Ms Fairweather was one of two women in the Kia, which was left on a verge after colliding with the Duke of Edinburgh's car.
Her 28-year-old friend, who was driving, suffered cuts to her knee, and a nine-month-old baby escaped unharmed.
The Duke, who has subsequently been photographed driving a replacement Land Rover into the Sandringham Estate without a seatbelt or the presence of his protection officers, suffered "no injuries of concern", Buckingham Palace said.
In an interview with the Sunday Mirror newspaper, Ms Fairweather, a 45-year-old mother-of-two, said: "I haven't had any contact from the Royal household. Maybe he [the Duke] should prioritise that over test driving his new car."
Having recently started a new job as a support worker, the newspaper, said, she is "now considering a personal injury claim after being told she could face two months off work".
Ms Fairweather said she was "really shocked" that the Duke had already been out driving, adding: "I very much hope he'll consider stopping.
"I think he should be treated the same as anyone else. How could you say no to prosecuting him if he's broken the law?"
Ms Fairweather also claims she has not been contacted by anyone at Buckingham Palace, instead received a message via a police liaison officer, saying: "The Queen and the Duke of Edinburgh would like to be remembered to you."
"That's not an apology or even a well-wish," she told the newspaper. "I love the royals but I've been ignored and rejected and I'm in a lot of pain.
"The police haven't given me any emotional support either."
A palace source yesterday insisted that a number of attempts had been made by at least two senior aides to contact both the driver and passenger to "see how they are and offer messages of goodwill and good wishes" from both the Queen and Duke.
The source denied that the two women were being ignored by the palace, with a "full message of support" sent via a police officer on Friday while the permission of the women was sought for their contact detail to be passed on to staff.
It is understood that further attempts to contact the women at their respective homes to deliver a more personal message had been difficult, with both thought to be staying elsewhere temporarily. A senior aide from the palace is now in touch with the driver.
The Royal Family's engagements will continue this week as planned.
The Duke of York, Prince Philip's son, was yesterday visiting Sandringham, attending church with the Queen for the Sunday morning service.
The Queen, wearing a camel-coloured coat, hat and black gloves, looked well as she arrived in a black Bentley and walked the short distance from the car to the entrance of St Peter church in Wolferton, Norfolk.

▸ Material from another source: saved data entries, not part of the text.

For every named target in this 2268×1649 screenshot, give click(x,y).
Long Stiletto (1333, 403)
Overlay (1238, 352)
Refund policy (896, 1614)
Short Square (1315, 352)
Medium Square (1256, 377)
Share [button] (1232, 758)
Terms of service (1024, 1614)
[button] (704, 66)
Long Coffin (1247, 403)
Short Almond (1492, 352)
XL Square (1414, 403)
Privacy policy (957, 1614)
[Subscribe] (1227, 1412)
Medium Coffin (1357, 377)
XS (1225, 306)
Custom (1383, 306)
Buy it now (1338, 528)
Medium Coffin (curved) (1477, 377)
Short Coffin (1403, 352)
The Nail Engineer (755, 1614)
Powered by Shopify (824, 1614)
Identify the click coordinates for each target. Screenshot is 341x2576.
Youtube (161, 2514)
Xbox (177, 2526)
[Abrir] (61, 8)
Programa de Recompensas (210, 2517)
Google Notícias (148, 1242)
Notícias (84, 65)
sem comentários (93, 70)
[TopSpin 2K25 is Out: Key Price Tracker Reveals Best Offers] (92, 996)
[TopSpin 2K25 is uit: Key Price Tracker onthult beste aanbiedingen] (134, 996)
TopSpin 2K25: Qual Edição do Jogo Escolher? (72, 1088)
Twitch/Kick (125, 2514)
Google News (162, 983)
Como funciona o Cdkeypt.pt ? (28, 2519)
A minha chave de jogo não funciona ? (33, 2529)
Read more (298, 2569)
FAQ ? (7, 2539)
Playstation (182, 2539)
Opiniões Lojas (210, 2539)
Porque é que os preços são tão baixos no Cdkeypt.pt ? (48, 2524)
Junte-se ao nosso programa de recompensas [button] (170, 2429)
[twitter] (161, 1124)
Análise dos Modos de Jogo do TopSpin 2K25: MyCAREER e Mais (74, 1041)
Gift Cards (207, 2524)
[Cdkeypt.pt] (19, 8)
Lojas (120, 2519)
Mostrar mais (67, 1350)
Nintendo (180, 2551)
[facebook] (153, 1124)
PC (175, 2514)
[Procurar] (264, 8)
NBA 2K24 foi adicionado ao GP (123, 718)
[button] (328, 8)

The church is just over a two-mile drive from Sandringham House, and dozens of well-wishers gathered behind a rope fence to see her arrive.
While the Duke's defiant response to the crash, which saw him go out driving without a seatbelt just two days later, drew criticism from the public, those who turned out to see the Queen walk into church were more sympathetic.
John and Joy Dawson, from Sandringham, said of the Duke: "We are just very thankful that no serious harm came to him."